● **Given problem**
Reproduce the passage of the article on the unreleased Fantastic Four film from "Ten years later, Reed, Susan, Johnny, and" to "with stone-like skin.", word for word.

● **Text passage**
-------

- Theatrical release poster
- Directed by: Oley Sassone
- Screenplay by: Craig J. Nevius; Kevin Rock;
- Based on: Fantastic Four by Stan Lee; Jack Kirby;
- Produced by: Steven Rabiner
- Starring: Alex Hyde-White; Jay Underwood; Rebecca Staab; Michael Bailey Smith; Carl Ciarfalio; Ian Trigger; Joseph Culp; Kat Green; George Gaynes;
- Cinematography: Mark Parry
- Edited by: Glenn Garland
- Music by: David Wurst; Eric Wurst;
- Production companies: Constantin Film New Concorde
- Release dates: May 31, 1994 (announced, later pulled);
- Running time: 90 minutes
- Countries: United States Germany
- Language: English
- Budget: $1 million

= The Fantastic Four (unreleased film) =

Unreleased film

The Fantastic Four is an unreleased superhero film based on the Marvel Comics characters, created by Stan Lee and Jack Kirby. The film features the team's origin and first battle with Doctor Doom. Executive-produced by low-budget specialist Roger Corman and Constantin Film president Bernd Eichinger, it was made to allow Eichinger to keep the Fantastic Four film rights. It was not officially released, although pirated copies have circulated since 1994, as well as various clips being available online.

==Plot==
Reed Richards and Victor Von Doom are college friends who use the opportunity of a passing comet called Colossus to try an experiment. It goes horribly wrong, leaving Victor believed dead. Susan and Johnny Storm are two children living with their mother, who owns a boarding house where Reed lives. Ben Grimm is a family friend and a college buddy of Reed's.

Ten years later, Reed, Susan, Johnny, and Ben participate in a mission in an experimental spacecraft of Reed's as the same comet passes Earth. Unbeknownst to them, a crucial diamond component designed to protect them from the comet's cosmic rays has been replaced with an imitation by a criminal named The Jeweler, leaving them exposed to the radiation.

After crash-landing on Earth, they discover that the cosmic rays have given them special powers: Reed's bodily structure has become elastic, Susan can become invisible, Johnny can generate fire on demand, and Ben has transformed into a creature with stone-like skin.

They are later captured by men posing as Marines and are taken to Victor, who has become the villainous monarch Dr. Doom. They escape and meet at the Baxter Building, trying to decide how to move forward with their superpowers. An angry Ben leaves them to go out on his own, feeling he has become a freak. He is found by homeless men and joins them in the lair of the Jeweler.

-------

● **Data provided**
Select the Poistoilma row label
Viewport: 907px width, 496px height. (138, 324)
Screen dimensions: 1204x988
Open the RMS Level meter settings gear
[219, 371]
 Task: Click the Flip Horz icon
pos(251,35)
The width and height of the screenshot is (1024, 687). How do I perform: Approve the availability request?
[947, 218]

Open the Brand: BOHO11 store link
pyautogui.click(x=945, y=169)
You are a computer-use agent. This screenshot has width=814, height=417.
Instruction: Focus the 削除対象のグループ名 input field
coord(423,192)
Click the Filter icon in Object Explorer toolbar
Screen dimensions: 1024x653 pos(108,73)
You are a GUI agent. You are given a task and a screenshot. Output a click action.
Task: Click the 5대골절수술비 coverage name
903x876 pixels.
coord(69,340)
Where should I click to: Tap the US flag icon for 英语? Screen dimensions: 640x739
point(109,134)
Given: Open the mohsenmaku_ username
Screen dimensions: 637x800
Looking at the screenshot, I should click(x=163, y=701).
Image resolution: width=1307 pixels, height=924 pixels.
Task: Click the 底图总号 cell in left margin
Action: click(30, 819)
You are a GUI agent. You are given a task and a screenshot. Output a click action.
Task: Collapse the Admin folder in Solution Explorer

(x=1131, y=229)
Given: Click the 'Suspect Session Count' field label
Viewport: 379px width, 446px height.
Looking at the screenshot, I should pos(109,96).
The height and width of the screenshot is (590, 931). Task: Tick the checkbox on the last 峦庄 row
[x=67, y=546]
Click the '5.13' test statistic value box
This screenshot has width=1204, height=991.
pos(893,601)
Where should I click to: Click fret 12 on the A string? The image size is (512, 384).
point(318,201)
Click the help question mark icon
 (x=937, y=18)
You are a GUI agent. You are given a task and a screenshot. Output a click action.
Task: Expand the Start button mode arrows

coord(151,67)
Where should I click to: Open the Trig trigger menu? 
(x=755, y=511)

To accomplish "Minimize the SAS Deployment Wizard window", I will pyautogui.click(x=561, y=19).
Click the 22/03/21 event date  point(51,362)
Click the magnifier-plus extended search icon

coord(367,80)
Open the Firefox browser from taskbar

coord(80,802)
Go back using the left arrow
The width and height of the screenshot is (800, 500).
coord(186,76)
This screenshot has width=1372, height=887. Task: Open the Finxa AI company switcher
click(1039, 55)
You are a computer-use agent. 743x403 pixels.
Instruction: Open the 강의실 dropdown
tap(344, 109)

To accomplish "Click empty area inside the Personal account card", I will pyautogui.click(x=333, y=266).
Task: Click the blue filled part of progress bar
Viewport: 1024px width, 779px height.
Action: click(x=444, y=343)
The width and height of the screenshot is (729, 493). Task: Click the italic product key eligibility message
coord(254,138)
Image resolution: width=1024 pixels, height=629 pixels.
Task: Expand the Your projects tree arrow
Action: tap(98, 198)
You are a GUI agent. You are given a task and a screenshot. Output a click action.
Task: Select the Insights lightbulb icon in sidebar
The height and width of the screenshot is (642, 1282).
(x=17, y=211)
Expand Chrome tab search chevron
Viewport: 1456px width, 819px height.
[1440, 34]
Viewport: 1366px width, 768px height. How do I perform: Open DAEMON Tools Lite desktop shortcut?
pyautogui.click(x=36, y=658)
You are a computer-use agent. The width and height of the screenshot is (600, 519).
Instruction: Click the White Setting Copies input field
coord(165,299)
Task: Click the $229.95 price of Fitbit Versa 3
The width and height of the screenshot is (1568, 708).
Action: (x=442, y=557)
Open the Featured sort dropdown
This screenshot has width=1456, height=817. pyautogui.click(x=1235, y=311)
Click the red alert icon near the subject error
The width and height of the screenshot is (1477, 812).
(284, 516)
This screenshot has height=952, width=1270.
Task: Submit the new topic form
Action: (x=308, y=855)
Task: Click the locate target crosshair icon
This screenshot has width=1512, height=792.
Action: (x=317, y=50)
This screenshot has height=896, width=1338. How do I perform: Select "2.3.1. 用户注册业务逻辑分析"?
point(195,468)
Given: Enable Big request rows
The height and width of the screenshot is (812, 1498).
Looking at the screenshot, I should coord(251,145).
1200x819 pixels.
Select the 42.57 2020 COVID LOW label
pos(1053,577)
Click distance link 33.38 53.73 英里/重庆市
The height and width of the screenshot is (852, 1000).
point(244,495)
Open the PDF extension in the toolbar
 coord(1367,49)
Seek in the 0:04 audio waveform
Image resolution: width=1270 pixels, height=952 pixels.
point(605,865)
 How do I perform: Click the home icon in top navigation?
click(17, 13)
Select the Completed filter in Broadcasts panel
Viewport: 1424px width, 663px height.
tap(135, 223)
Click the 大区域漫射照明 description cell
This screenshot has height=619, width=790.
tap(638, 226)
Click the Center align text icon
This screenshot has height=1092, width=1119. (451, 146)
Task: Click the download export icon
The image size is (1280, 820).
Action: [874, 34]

-------

● **Worked answer**
Ten years later, Reed, Susan, Johnny, and Ben participate in a mission in an experimental spacecraft of Reed's as the same comet passes Earth. Unbeknownst to them, a crucial diamond component designed to protect them from the comet's cosmic rays has been replaced with an imitation by a criminal named The Jeweler, leaving them exposed to the radiation.

After crash-landing on Earth, they discover that the cosmic rays have given them special powers: Reed's bodily structure has become elastic, Susan can become invisible, Johnny can generate fire on demand, and Ben has transformed into a creature with stone-like skin.